+++ RECORDS FOR THE EXERCISE +++
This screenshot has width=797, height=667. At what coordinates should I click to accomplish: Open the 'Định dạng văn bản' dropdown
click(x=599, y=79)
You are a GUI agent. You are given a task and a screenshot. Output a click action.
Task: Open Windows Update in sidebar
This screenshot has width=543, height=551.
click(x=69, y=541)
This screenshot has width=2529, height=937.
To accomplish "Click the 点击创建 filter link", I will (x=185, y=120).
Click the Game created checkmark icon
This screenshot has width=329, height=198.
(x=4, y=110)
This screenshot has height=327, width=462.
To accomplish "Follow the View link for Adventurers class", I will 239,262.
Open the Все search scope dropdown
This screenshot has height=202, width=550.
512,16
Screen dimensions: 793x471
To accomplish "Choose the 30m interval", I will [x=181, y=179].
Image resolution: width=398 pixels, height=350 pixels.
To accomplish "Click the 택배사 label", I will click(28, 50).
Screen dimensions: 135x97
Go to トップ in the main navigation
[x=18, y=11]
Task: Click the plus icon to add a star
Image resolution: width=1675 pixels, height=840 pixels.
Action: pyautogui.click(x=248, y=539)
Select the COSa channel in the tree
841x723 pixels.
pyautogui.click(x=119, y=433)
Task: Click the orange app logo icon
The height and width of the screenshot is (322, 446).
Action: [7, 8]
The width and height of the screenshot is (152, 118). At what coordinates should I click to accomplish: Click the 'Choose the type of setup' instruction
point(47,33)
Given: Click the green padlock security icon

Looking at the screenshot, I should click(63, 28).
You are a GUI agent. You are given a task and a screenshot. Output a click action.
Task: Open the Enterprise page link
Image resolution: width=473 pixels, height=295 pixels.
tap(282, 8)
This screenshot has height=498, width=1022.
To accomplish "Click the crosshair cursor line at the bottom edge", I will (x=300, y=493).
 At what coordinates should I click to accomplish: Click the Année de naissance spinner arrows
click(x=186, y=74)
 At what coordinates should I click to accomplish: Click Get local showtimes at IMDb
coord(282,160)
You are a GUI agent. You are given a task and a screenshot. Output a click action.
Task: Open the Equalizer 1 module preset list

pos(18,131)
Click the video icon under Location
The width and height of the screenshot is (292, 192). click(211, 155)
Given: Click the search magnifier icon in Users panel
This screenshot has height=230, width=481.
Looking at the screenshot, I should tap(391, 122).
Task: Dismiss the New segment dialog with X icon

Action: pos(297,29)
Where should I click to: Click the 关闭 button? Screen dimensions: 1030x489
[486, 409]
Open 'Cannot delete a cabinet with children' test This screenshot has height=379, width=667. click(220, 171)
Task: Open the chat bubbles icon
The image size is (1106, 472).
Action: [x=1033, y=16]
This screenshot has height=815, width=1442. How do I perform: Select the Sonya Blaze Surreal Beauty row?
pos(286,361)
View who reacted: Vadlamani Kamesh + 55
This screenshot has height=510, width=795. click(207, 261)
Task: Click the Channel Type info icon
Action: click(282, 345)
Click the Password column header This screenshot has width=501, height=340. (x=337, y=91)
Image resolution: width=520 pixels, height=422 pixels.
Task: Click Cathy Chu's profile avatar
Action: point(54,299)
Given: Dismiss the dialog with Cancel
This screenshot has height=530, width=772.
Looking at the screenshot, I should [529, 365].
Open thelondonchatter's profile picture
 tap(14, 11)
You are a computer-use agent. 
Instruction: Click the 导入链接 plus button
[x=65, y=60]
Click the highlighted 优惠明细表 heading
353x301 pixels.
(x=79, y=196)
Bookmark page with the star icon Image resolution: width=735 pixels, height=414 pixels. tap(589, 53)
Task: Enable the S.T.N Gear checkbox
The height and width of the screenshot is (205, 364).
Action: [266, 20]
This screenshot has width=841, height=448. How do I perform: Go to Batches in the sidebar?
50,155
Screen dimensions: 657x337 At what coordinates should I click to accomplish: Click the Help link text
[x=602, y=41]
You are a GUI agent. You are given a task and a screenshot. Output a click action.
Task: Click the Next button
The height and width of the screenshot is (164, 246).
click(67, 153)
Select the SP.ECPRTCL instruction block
+++
ABOUT THIS TASK
The requested lines run from the one with "Bookmark page with" through the last line of the records. Return them exactly.

THE COMPLETED TASK
Bookmark page with the star icon Image resolution: width=735 pixels, height=414 pixels. tap(589, 53)
Task: Enable the S.T.N Gear checkbox
The height and width of the screenshot is (205, 364).
Action: [266, 20]
This screenshot has width=841, height=448. How do I perform: Go to Batches in the sidebar?
50,155
Screen dimensions: 657x337 At what coordinates should I click to accomplish: Click the Help link text
[x=602, y=41]
You are a GUI agent. You are given a task and a screenshot. Output a click action.
Task: Click the Next button
The height and width of the screenshot is (164, 246).
click(67, 153)
Select the SP.ECPRTCL instruction block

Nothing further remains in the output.